Women shine in padded show
Reporter: Paul Genty
Date published: 28 January 2010
MULAN — Chinese State Circus, Lowry, Salford
YOU will probably know the Disney animated movie of the girl who became one of the Emperor of China’s great warriors without ever letting on she was a woman.
If this show is anything to go by, you almost wish she had revealed her secret. For a couple of thousand years later, no one would be trying to shoehorn average circus acts into a poorly-told tale the movie does a lot better.
British circus entrepreneur Philip Gandey has been touring his Chinese State Circus for several years, and a similar martial arts show under the heading of the Shaolin Warriors.
Here he brings the two together neither terribly well nor successfully, and the result is pretty tedious.

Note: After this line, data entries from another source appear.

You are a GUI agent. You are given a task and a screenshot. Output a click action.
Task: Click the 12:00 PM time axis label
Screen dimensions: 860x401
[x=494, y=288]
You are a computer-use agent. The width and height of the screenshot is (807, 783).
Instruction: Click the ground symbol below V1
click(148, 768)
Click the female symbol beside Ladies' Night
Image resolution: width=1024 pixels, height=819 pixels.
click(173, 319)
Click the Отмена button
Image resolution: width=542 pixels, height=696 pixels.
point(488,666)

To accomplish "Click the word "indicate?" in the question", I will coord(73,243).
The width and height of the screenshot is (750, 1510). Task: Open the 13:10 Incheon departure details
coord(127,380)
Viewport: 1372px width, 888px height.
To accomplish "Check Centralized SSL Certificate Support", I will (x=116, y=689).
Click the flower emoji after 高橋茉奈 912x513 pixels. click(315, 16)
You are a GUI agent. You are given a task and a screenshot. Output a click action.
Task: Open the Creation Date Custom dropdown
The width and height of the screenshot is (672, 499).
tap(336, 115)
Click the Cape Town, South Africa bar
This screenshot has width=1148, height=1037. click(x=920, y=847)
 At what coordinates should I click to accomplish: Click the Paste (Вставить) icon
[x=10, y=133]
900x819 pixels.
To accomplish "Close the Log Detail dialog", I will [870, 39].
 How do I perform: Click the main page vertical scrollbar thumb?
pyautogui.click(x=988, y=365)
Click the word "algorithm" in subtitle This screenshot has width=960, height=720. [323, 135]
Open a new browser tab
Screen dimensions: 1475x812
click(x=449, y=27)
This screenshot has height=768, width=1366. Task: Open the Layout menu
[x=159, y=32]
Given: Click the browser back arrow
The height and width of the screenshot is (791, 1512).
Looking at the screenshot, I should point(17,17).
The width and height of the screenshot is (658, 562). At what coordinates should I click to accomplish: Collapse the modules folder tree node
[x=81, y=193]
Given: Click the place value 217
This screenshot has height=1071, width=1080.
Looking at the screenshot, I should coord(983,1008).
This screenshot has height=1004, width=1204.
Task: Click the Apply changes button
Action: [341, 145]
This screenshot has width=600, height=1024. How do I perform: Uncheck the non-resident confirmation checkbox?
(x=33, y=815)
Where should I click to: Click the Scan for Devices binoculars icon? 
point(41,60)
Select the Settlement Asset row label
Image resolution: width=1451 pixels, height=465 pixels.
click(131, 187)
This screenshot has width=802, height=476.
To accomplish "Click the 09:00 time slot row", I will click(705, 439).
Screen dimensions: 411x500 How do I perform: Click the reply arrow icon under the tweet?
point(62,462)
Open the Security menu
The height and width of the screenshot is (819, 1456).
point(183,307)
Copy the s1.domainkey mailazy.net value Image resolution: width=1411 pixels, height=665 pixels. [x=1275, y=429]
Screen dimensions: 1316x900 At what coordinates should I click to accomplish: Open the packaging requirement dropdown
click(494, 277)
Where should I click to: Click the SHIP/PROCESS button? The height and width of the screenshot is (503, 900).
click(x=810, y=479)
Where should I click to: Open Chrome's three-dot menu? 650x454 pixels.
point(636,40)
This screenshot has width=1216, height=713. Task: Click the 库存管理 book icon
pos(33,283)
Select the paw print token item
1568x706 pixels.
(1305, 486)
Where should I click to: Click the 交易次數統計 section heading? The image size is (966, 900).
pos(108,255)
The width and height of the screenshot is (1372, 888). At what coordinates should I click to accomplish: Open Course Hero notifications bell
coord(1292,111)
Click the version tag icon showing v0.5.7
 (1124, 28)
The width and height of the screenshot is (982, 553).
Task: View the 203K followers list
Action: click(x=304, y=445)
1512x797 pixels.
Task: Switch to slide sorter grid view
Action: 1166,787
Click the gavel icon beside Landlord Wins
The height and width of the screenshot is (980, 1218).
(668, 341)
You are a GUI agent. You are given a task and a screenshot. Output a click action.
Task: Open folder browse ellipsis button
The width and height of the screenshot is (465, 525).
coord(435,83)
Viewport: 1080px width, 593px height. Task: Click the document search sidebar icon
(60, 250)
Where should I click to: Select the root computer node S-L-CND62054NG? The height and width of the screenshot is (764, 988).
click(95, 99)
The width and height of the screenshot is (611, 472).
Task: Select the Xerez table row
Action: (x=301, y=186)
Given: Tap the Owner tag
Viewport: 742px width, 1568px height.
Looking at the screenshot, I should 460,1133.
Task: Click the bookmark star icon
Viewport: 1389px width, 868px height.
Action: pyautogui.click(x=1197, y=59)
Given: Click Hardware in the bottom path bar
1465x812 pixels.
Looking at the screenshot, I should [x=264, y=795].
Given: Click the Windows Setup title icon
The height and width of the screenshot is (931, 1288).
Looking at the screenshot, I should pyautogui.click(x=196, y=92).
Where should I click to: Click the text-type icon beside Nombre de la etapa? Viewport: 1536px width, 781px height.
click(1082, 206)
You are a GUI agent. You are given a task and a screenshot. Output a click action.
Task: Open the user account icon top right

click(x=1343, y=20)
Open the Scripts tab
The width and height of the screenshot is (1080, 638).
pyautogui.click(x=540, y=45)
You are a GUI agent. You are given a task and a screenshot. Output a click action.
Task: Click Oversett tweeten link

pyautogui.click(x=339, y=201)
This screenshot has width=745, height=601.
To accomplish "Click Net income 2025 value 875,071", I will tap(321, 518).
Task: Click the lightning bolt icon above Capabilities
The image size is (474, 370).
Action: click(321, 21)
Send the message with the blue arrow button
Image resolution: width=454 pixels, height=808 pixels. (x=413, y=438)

There’s a good hour bumped to two, courtesy of huge expanses of time wasted watching martial arts artists getting themselves psyched up. This seems to consist of waving their arms about and contorting a lot.
Indeed of the half-dozen “incredible Shaolin Warriors”, only one does anything of note; the rest posture and gyrate menacingly, but don’t actually do much.
The one worker — I hope he’s getting paid more — supports himself on a dodgy-looking spear on his abdomen; is supported by four more, sharper-looking spears on thighs and shoulders, then bends a couple of admittedly rather limp-shafted spears with the points against his throat.
Among the rest are a passable parallel-poles routine, some nice flying acrobats, a mediocre bowmen routine and the usual clever, highly-acrobatic tumblers.
The lows include the excruciating narrated interjections of a Monkey King character and Pig, a traditional Chinese figure so traditional this one is done up as a New York taxi driver. Because he’s zany. This pair keep dragging us back to the boring Mullein story when the acts alone, even these acts, would be far more interesting.
But in this show as in the story, the women come off best. The most heroic act of the night is the female unicyclists, controlling their 6ft-high machines with one foot while the other flings pie tins for themselves or the rest of the group to catch on their head. It has control, amazing skills and genuine watchability.
You can’t really say that about much of the rest of the evening.